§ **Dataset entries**
━━━━━━━━━━━━━━━━━━━━━━━━━━━━━━

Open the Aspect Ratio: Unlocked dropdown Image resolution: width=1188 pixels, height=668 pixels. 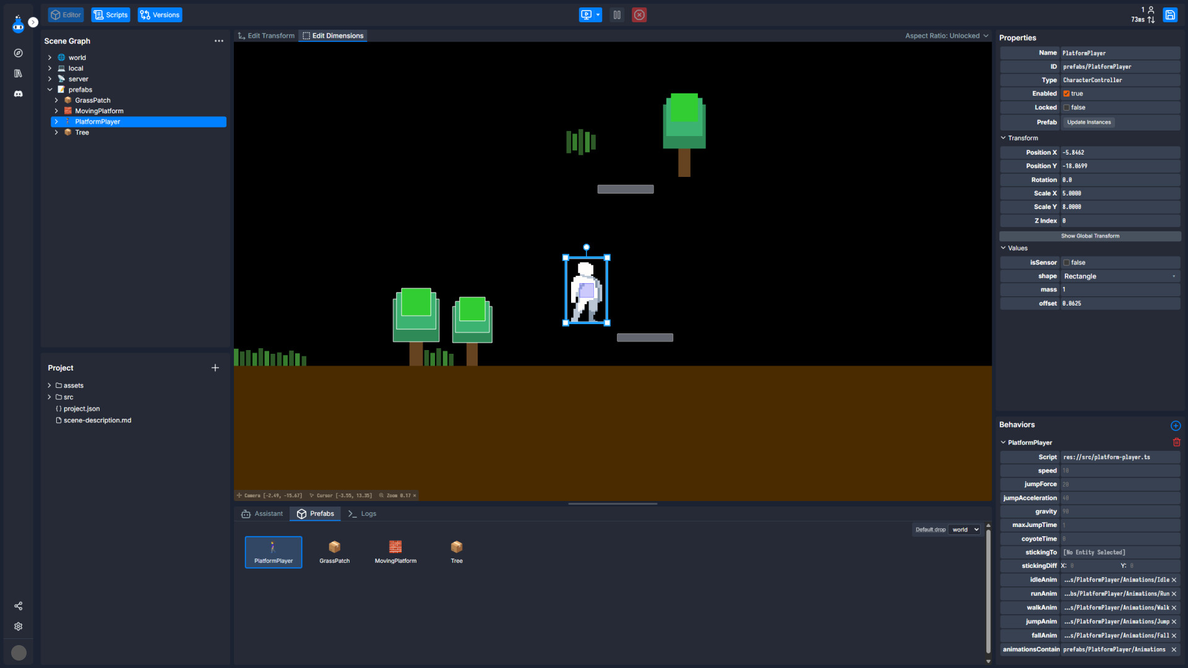coord(947,35)
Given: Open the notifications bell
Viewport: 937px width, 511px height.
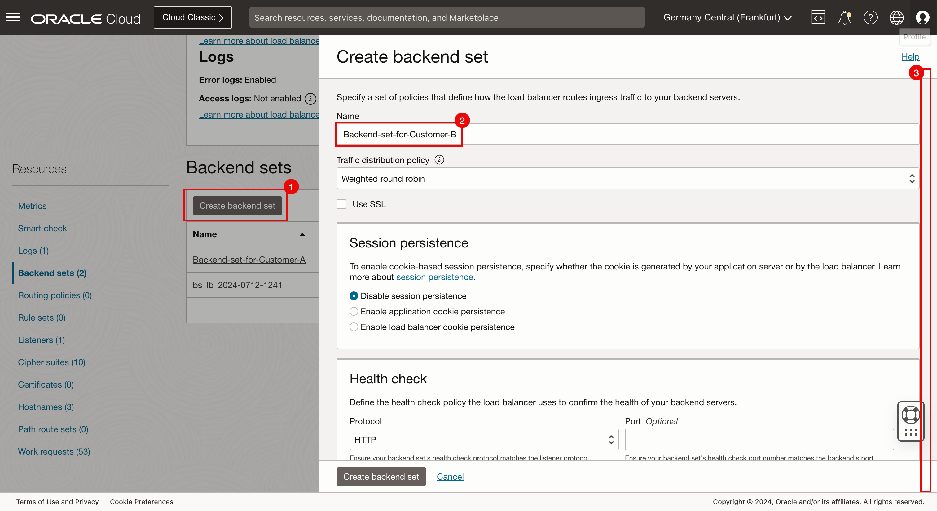Looking at the screenshot, I should pyautogui.click(x=844, y=17).
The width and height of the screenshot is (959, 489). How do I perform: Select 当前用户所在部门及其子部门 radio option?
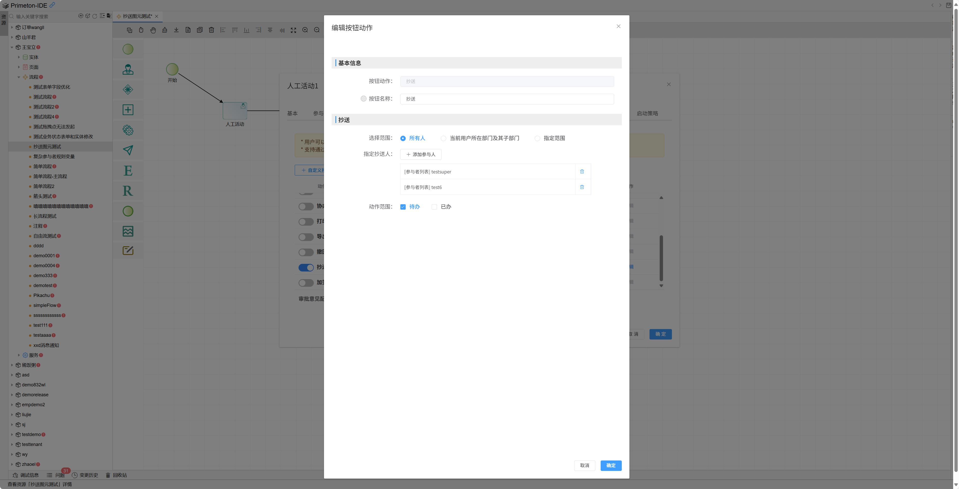(x=443, y=139)
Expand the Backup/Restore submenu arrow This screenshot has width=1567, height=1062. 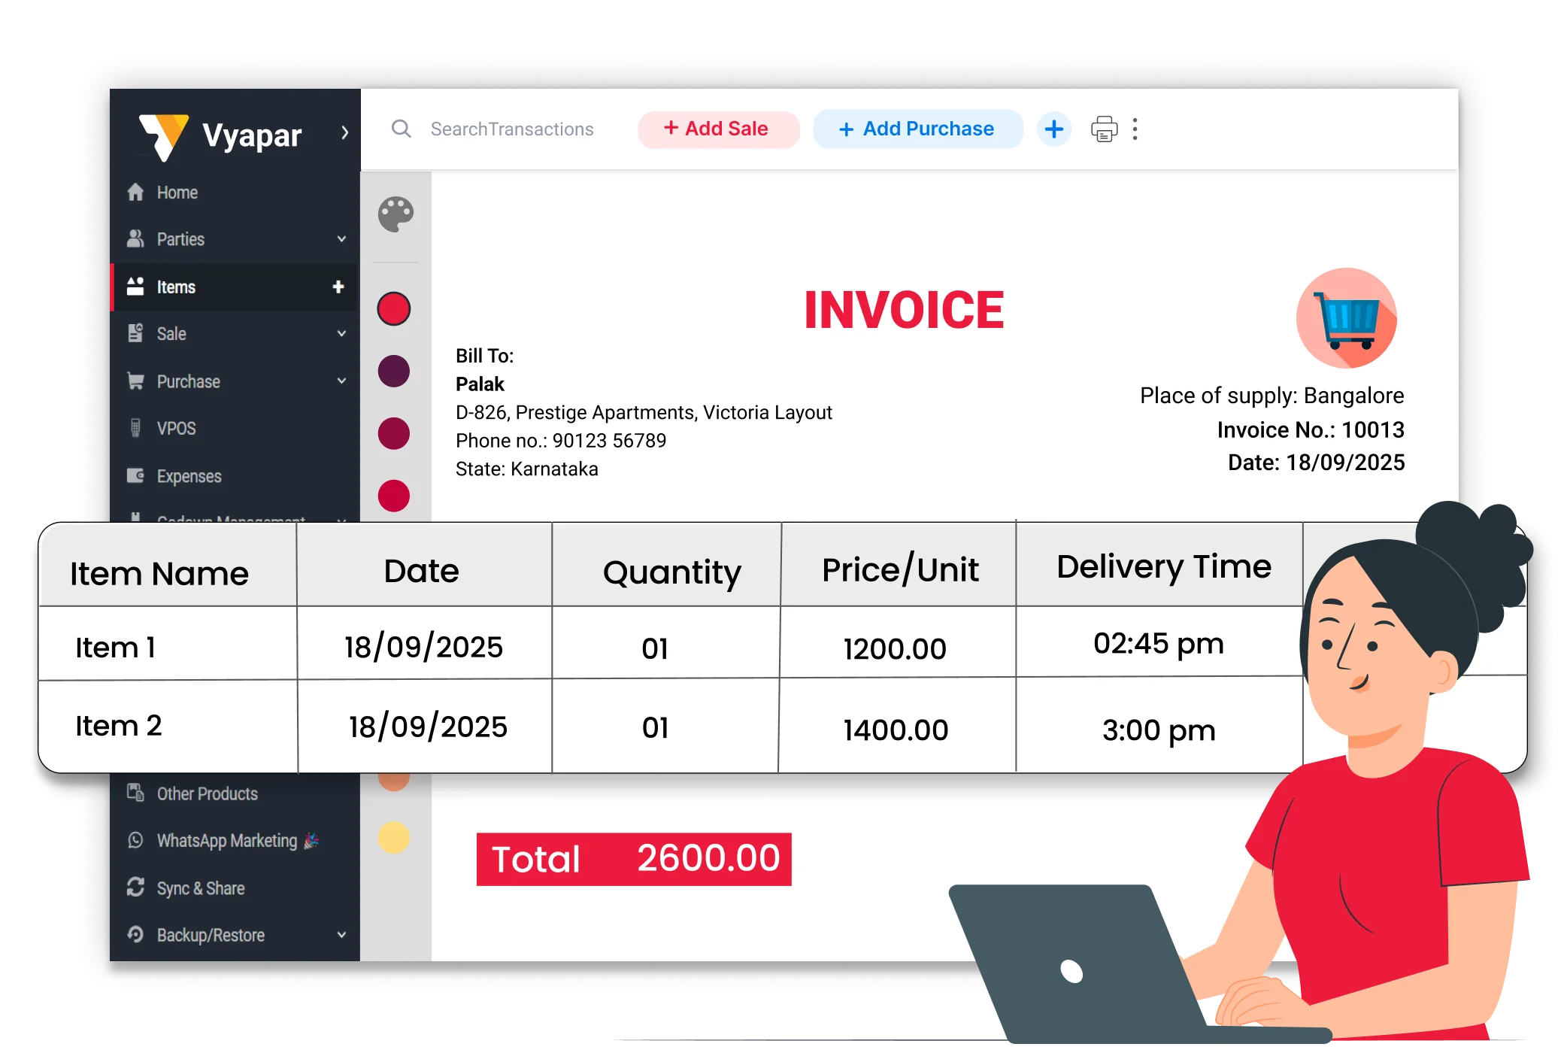point(341,935)
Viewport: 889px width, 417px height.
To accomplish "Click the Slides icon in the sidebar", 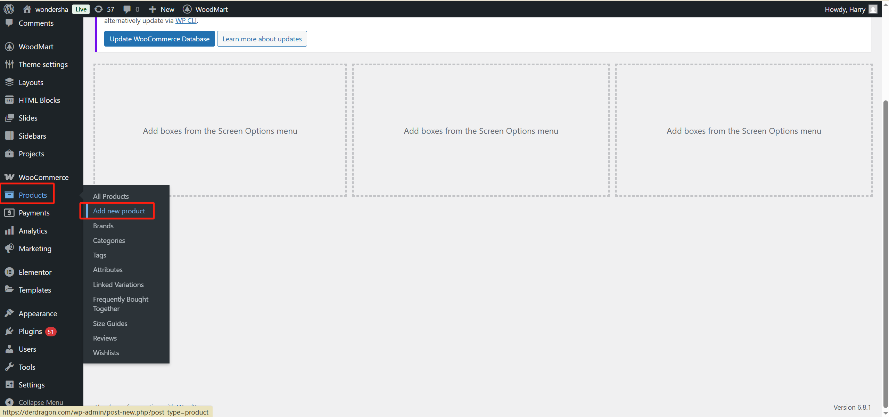I will (x=9, y=117).
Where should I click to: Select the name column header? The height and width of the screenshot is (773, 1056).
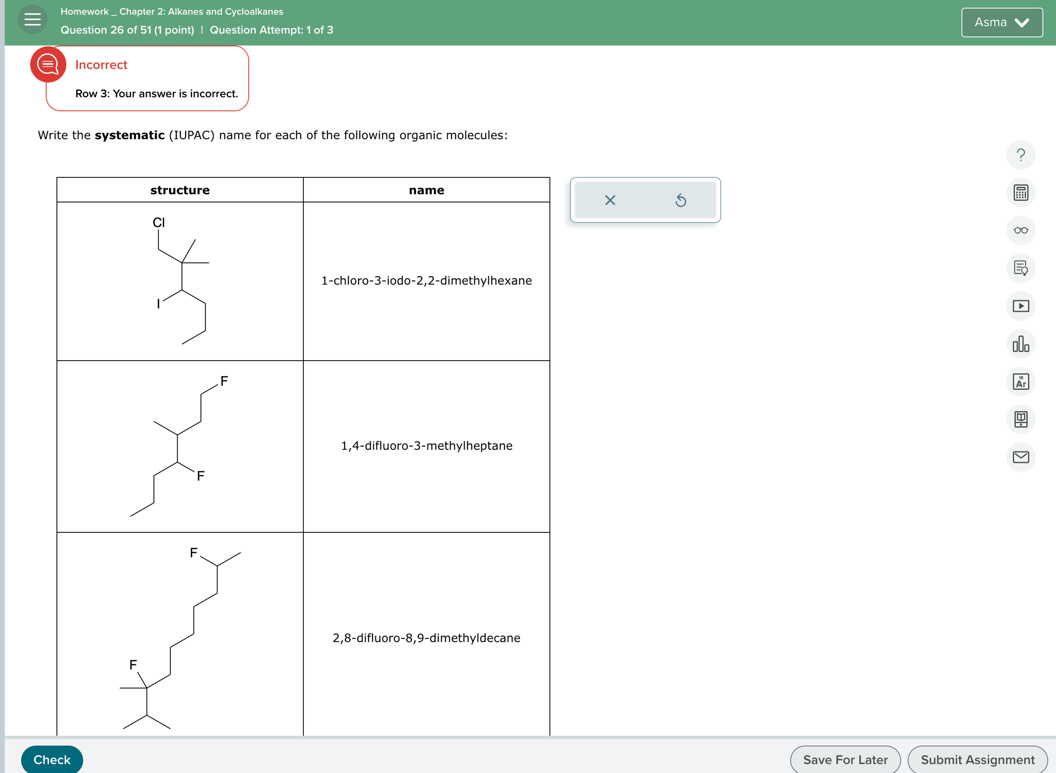[x=426, y=190]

━━━━━━━━━━━━━━━━━━━━━━━━━━━━━━

§ **Prompt**
The pictures stay out; repeat exactly the lines from the one with "Where should I" to the end of the entries above, and nothing else.

§ **Response area**
Where should I click to: Select the name column header? The height and width of the screenshot is (773, 1056).
[x=426, y=190]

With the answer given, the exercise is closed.